Ahhh...so you got the nam yee and taro on that day to make this. One of my favorite dishes too!

Anonymous said...

lily, could you post a picture of the taro that you used in this recipe? I have tried to make this, but have accidently bought the wrong taro on many occations. I have bought sweet potatoes, "taro" that is white with red/purple strands inside, and taro that is pure white, but taste slightly slimy when cooked. From experience, I know the taro that is used for this dish will be purple when cooked, right? Thanks!

lilyng said...

anonymous

taro is called yam in malaysia. in cantonese it is woo tau. it comes in several variety. there is 'pannong woo' which is round and the flesh is white. The favorite is slightly purplish. there is very tiny taro which is good for eating on it's own as it is quite slimmy and not so powdery.

you could use sweet potatoes for this dish but it is on the sweeter side. pumpkin can also be used too.

lilyng said...

anonymous

taro is called yam in malaysia. in cantonese it is woo tau. it comes in several variety. there is 'pannong woo' which is round and the flesh is white. The favorite is slightly purplish. there is very tiny taro which is good for eating on it's own as it is quite slimmy and not so powdery.

you could use sweet potatoes for this dish but it is on the sweeter side. pumpkin can also be used too.

Anonymous said...

Hi Lily, what's the purpose of putting the meat + taro into a bowl & covered it with foil? Can we just put the meat + taro directly into the pressure cooker? My pressure cooker is digital electric & has a removable cooking pot.. Thanks

lilyng said...

anonymous

steaming the meat & taro in a bowl is just for presentation. you could just cook in any pot you desire, the taste is there.

Anonymous said...

Thanks for your explanation Lily, I tried the dish yesterday & needless to say it was a hit! My husband said it tasted better than the restaurant :)

Anonymous said...

Hi Lily :) I don't have a pressure cooker, but I use a wok or a bigger pot for steaming.
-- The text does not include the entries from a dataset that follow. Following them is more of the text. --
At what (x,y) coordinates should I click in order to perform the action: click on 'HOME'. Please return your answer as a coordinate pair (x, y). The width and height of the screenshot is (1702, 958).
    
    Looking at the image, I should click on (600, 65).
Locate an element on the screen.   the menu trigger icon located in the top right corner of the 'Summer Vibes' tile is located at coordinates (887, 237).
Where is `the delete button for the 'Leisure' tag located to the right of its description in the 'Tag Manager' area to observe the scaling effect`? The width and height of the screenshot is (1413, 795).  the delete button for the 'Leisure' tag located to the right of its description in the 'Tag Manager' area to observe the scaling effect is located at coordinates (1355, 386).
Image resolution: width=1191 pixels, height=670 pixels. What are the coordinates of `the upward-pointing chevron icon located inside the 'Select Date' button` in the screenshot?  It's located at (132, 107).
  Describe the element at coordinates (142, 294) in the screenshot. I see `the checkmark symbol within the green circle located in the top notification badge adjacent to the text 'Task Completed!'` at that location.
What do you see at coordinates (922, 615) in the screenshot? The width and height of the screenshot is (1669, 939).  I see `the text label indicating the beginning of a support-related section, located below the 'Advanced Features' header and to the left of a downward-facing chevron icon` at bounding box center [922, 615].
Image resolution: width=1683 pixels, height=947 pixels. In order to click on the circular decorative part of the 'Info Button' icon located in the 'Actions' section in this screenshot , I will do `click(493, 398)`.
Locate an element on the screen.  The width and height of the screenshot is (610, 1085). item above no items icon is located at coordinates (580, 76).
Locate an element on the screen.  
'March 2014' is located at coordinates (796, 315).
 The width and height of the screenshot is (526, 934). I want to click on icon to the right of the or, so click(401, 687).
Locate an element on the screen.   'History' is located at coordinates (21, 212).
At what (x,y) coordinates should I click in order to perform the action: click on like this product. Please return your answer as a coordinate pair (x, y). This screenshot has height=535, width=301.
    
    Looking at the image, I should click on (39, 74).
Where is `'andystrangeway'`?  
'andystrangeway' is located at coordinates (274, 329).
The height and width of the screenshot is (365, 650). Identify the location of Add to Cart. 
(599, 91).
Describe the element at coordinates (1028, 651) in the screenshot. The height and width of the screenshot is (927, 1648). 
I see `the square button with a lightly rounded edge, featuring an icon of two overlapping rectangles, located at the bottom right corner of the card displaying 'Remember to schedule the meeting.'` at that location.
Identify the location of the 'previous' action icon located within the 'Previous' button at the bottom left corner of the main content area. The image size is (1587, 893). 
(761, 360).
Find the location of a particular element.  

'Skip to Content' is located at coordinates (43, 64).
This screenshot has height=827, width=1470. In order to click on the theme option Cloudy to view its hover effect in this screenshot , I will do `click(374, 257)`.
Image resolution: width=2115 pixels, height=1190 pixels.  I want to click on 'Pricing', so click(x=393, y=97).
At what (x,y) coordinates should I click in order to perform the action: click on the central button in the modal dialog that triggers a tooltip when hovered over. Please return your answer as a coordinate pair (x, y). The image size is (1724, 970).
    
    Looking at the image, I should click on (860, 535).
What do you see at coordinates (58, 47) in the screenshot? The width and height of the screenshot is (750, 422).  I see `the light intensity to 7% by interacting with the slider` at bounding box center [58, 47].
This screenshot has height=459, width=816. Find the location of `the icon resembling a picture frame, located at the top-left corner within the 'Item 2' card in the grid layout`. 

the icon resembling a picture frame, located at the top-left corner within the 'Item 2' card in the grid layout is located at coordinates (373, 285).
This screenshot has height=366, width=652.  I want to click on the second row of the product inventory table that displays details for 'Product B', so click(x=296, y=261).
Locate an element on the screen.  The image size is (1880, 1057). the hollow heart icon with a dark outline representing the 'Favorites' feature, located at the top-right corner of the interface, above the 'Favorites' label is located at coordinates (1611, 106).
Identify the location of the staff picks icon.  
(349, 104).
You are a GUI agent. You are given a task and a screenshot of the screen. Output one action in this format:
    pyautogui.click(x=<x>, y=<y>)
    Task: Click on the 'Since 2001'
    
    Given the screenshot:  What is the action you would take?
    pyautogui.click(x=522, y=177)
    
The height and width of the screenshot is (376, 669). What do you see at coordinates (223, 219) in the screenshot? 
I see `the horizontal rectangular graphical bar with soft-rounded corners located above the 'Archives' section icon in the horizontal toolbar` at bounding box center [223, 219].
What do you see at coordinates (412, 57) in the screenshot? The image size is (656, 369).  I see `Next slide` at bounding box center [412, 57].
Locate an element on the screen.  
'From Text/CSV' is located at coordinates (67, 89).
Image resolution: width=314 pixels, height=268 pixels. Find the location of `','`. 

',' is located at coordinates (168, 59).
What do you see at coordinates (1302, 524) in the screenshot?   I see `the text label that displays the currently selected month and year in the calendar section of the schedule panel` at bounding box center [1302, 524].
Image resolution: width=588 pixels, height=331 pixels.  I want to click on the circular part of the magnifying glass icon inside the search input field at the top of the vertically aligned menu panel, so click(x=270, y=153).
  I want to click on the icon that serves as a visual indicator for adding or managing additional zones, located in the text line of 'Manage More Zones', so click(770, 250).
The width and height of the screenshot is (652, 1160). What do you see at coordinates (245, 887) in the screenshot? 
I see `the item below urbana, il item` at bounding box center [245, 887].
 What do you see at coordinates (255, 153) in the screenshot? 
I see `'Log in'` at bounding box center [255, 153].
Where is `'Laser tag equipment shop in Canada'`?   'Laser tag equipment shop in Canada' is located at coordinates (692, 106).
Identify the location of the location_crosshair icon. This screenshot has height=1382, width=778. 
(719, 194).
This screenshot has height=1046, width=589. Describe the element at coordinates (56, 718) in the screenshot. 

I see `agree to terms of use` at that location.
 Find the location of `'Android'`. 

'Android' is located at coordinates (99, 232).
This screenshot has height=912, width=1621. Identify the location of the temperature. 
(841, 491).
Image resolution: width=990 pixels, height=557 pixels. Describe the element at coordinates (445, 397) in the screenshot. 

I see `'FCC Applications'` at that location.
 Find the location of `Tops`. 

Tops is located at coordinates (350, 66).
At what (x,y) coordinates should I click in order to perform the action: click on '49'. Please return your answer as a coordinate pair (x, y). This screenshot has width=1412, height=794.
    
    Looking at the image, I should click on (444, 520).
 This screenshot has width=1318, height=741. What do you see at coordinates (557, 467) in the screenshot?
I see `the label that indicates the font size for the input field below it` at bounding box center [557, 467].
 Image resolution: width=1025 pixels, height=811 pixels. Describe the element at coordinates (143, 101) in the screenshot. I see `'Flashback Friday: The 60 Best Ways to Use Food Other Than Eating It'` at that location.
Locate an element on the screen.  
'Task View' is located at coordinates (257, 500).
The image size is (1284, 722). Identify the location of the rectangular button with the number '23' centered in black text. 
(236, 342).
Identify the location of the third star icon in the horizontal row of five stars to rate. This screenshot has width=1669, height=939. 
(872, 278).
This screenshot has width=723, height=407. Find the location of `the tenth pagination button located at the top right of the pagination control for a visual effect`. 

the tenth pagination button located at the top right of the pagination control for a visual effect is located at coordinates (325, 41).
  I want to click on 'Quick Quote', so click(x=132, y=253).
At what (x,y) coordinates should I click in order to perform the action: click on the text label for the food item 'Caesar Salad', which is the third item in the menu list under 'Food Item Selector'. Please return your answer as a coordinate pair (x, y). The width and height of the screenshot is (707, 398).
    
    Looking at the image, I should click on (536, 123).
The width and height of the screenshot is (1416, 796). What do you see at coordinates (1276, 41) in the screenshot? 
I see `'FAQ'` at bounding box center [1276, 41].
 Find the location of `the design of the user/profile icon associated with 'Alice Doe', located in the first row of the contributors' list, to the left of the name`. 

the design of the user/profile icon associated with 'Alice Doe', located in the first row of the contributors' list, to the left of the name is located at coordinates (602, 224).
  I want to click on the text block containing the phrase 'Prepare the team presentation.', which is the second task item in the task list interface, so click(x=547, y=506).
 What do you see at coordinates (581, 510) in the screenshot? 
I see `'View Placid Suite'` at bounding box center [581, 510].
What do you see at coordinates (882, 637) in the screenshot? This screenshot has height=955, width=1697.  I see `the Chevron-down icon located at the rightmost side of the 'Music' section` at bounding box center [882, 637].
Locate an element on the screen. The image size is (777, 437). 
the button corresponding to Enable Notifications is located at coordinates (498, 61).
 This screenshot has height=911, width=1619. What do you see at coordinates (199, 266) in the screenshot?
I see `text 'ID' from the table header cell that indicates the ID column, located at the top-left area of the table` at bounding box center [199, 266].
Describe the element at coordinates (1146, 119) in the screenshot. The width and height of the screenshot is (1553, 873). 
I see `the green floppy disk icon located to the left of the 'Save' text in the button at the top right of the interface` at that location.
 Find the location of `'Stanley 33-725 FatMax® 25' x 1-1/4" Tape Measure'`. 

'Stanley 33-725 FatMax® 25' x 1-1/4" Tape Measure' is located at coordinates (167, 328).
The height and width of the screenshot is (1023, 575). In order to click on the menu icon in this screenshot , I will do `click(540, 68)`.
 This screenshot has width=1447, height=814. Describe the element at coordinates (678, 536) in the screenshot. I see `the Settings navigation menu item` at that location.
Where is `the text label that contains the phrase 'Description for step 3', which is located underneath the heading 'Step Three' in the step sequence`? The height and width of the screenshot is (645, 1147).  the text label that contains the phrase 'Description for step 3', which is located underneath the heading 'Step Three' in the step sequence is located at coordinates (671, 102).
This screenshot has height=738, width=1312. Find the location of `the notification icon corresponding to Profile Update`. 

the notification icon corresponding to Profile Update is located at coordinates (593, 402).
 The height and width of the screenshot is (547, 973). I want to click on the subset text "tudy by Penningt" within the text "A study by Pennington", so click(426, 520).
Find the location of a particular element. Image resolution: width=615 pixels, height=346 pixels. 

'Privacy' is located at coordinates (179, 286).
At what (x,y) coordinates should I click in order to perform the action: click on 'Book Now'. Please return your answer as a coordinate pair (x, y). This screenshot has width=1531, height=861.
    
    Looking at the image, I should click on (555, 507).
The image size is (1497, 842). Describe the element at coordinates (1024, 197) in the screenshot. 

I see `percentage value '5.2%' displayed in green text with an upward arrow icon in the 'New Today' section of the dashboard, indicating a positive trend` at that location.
I'm kampung that way. Hee. How long should I steam the dish for using the conventional way and at what degree, low/ mid high heat?

lilyng said...

anonymous

have to apologise for the delayed reply cos i could not find the recipe to tag with your comment.

to steam the conventional way, you could check for doneness after 1 hour as sometimes the belly pork can be very tough. Continue to steam until the pork is soft.

Laura said...

This reminded me of my grandma. She's the only one who ever made it. I haven't had this for over 10 years. :(
I don't have a pressure cooker. DO you think a slow cooker will do the same thing?
BTW, I love your blog!

lilyng said...

laura

yes, you ca cook it in the slow cooker but it will take a longer time. Steaming it in a wok or pot will be the next alternative

Anonymous said...

Aunty Lily,

You are right. This is a Hakka dish.

Usually we arrange it like this- one slice of pork with 2 slices yam.

btw, you might like to warn the readers to wear gloves or rub salt outside the yamskin.It can be real itchy when handling raw yam.

But I myself do not know how to choose "powdery" yam without cutting a bit of the end away.

paulfoo78

lilyng said...

paulfoo78

yes, yam is like shrimp, it does have some reaction on the hands. So, readers, if you think you will get a rash after handling raw yam or shrimp, please do wear rubber gloves.

Anonymous said...

hi Lily,

do you just place the bowl directly onto the base of the pressure cooker? or is there a stand between the base of the pressue cooker and the bowl?

thanks!

lilyng said...

anonymous

Put a steamer rack that fits the pressure cooker and let the bowl sit on it. Put in about 1 inch of water.